Dad Teaching His Son How To Be Goalie
Nice save little man! Could do without the soccer theatrics though. Taking a dive and crying and all that shit. Be happy your old man couldn’t even score on his own son and get back out there.
PS – I fucking love the dad smirking after he picks him up. There’s no way I’m not gonna find it absolutely hysterical when I almost decapitate my kid with a soccer ball or something like that. Yea its your kid but its also just like a miniature version of your buddy and if he takes a ball off the face at 800 miles per hour I will be laughing. End of story.

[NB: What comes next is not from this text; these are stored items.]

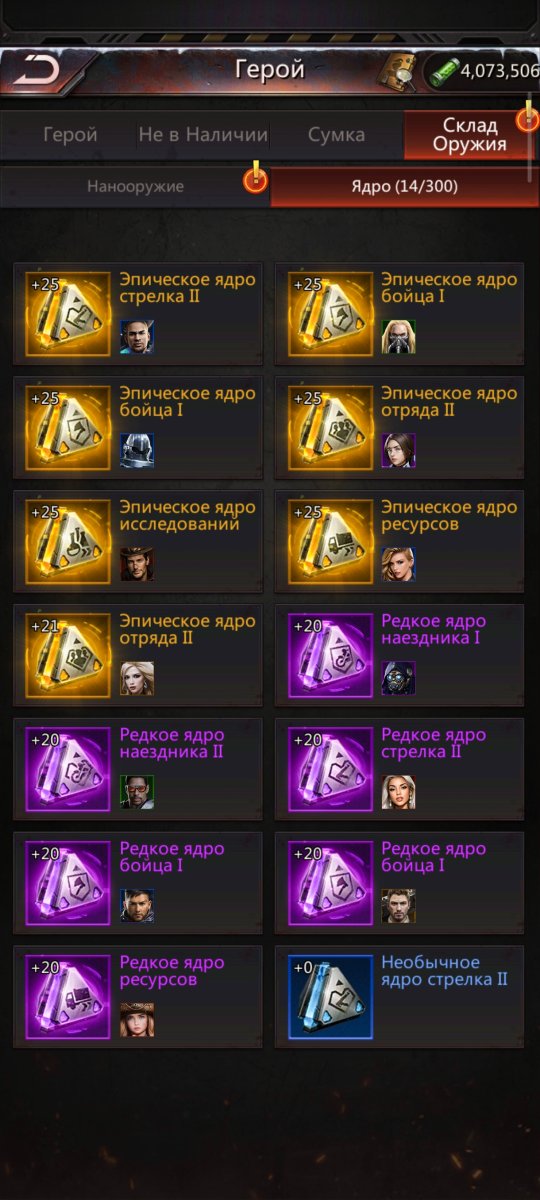
Task: Select the Склад Оружия tab
Action: 469,135

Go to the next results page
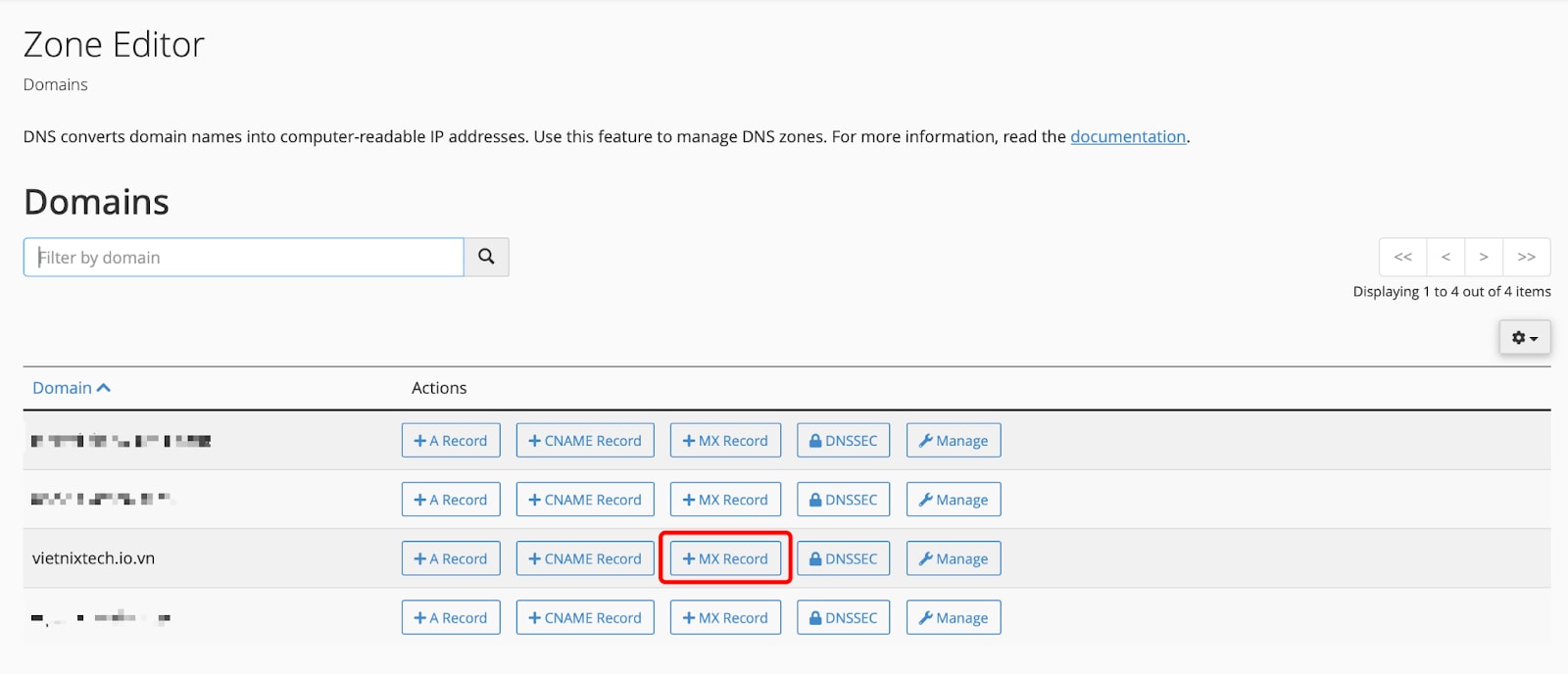tap(1484, 257)
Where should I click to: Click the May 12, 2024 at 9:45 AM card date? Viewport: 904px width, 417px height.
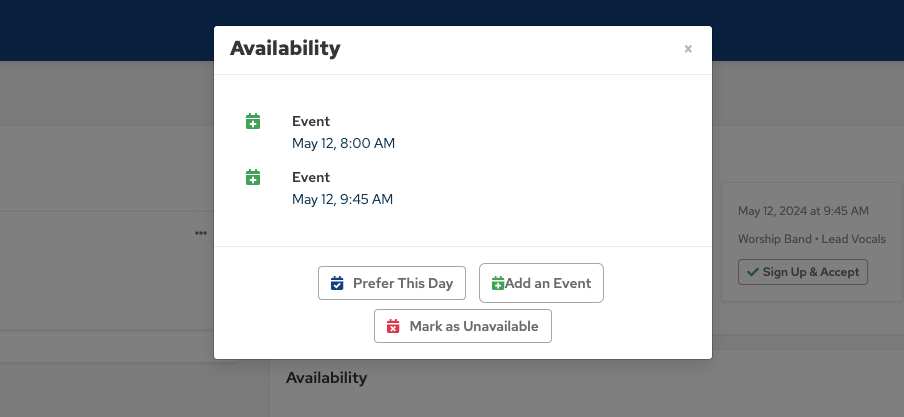pos(803,211)
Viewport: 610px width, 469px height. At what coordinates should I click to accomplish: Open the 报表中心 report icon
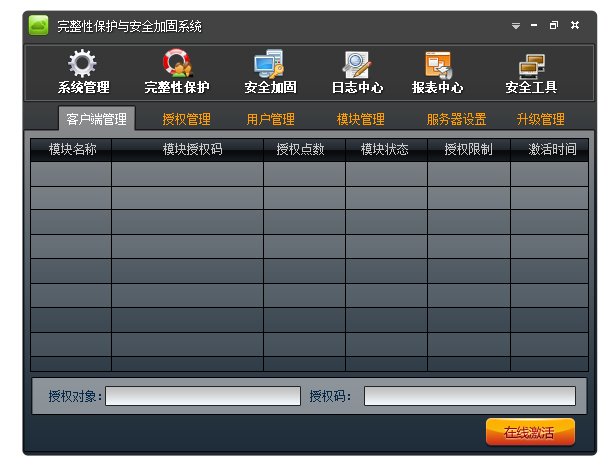(438, 66)
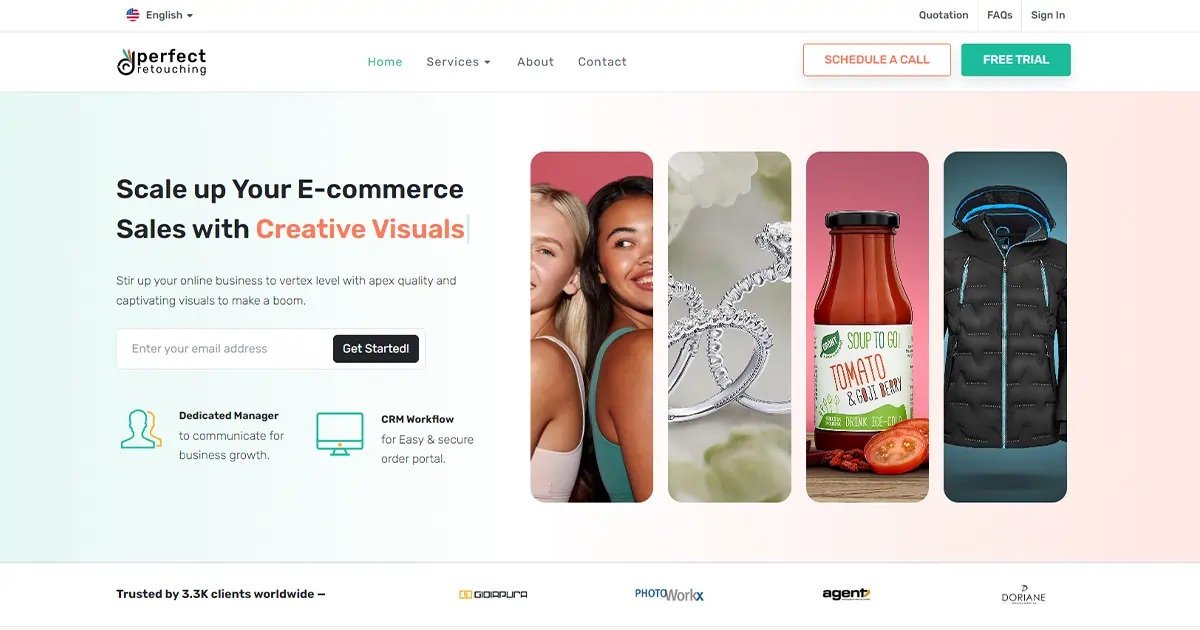Open the FAQs link
Screen dimensions: 1200x630
pos(1000,15)
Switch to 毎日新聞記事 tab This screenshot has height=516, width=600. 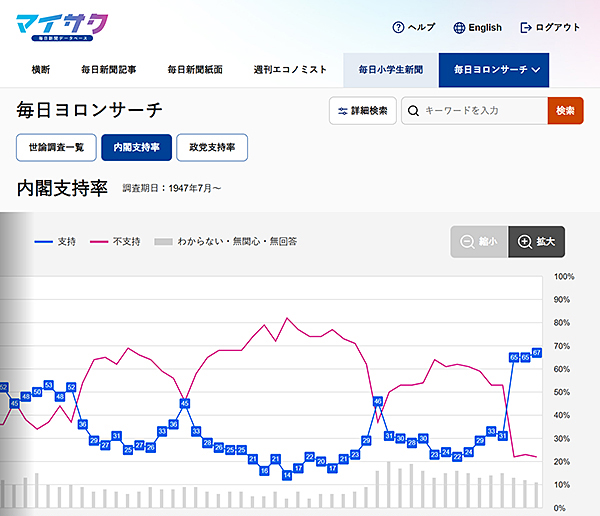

well he has the running like a faggot part down
The dad is whispering like he planned the entire thing…I see USA’s next goalie
I really hate 99% of the parents out there in the world. This in keeping with my hating 99% of the people in the world. This guy is typical of most dads, they just want to prove to someone, anyone, that they could, once upon a time, do something involving sports. That kid is probably like 3 years old. And he’s fucking gassing a shot just to hot dog it for no reason whatsoever. I hope this guy gets a tropical virus that forces him to have both feet amputated. What a fucking douche bag.
Fake. No soccer ball bounces that much off a persons head…

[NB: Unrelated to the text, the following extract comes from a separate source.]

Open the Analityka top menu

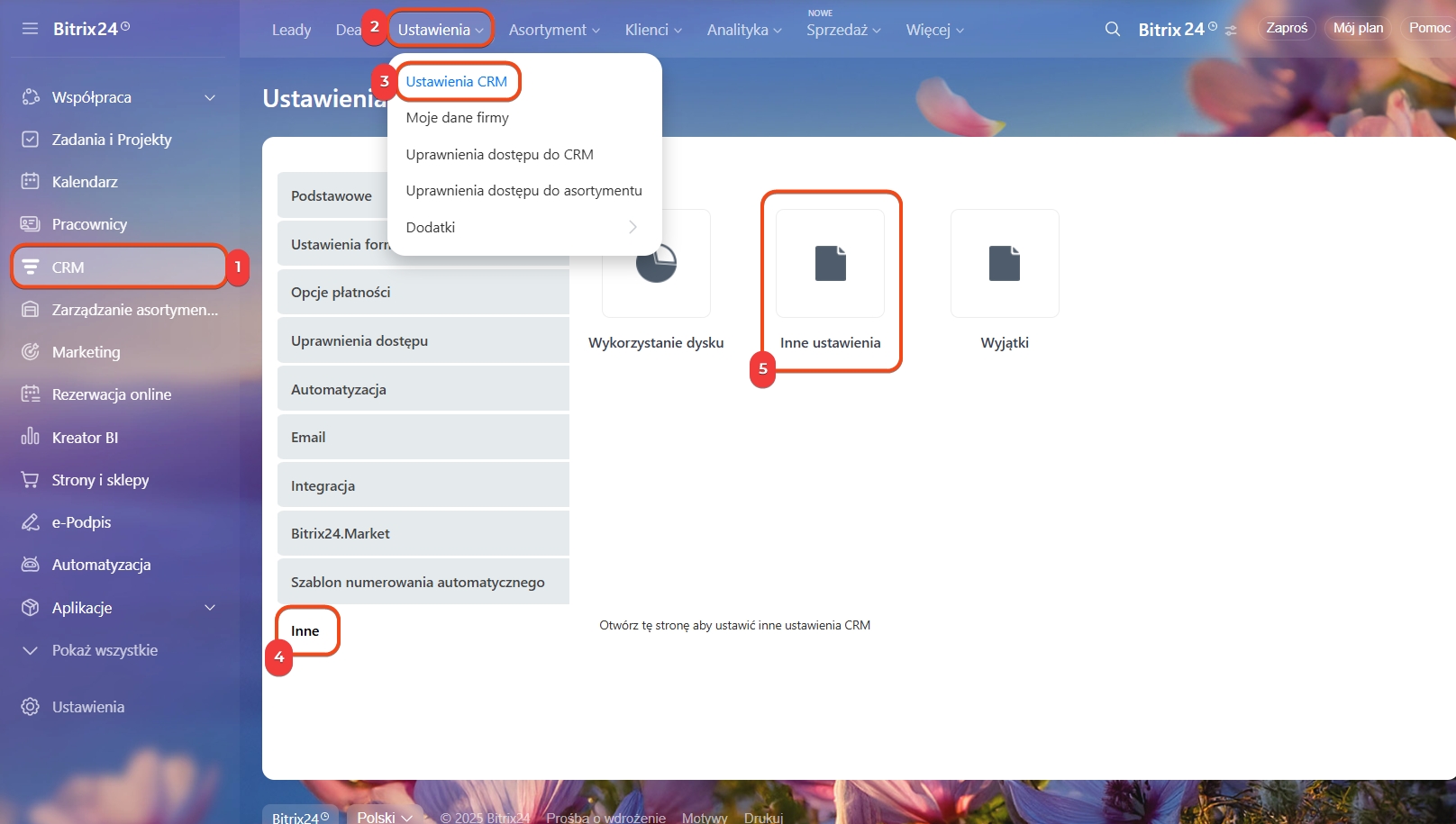743,31
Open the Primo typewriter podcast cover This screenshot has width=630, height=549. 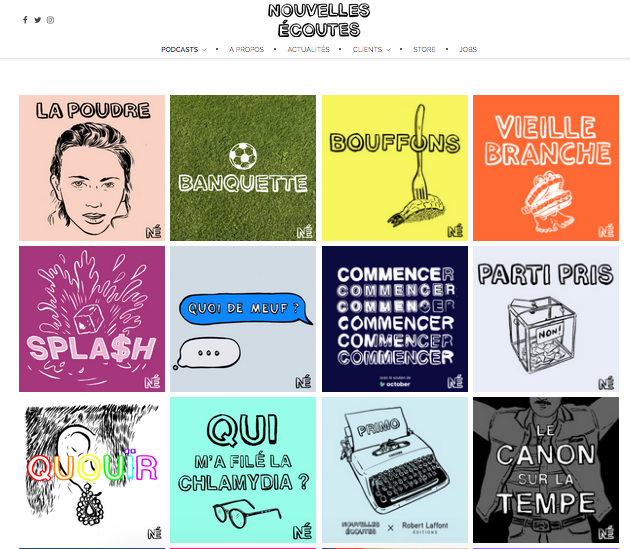(x=395, y=470)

Although I am eternally grateful to the internet and the present generation of those who upload and highlight their own stupidity giving my days of endless laughs, if I were that dad, that footage gets deleted before the kid gets picked up.
Wow rationalmind they must have hired a great child actor to fake that one. Clearly not a real soccer ball…
@edrooney Agree 100%. Guaranteed this douche was JV in high school and never played anything as prestigious as DIII baseball like that dude on BS Chicago. I honestly want to fight this fucking guy.
King Hardo
it was one of those fucking balls you buy at the grocery store that you walk around bouncing annoying the hell out of everyone. so that’s my first point….second point is this dad is a complete cocksucker…not for laughing, that part i get. more so for the fact that he is dribbling the ball like he’s fucking ronaldinho. bet he’s watched that part on replay for at least 6 hours straight.
I would put a hurting on his babies mama…
i’ve now watched it six times and it is for sure not a real soccer ball or that kid would have been decapitated. i also have watched that closet gay running 6 times and i am kind of in shock that his wife is still unaware
I actually thought the kid toughed it out pretty well, especially when you consider what a gigantic faggot the old man is.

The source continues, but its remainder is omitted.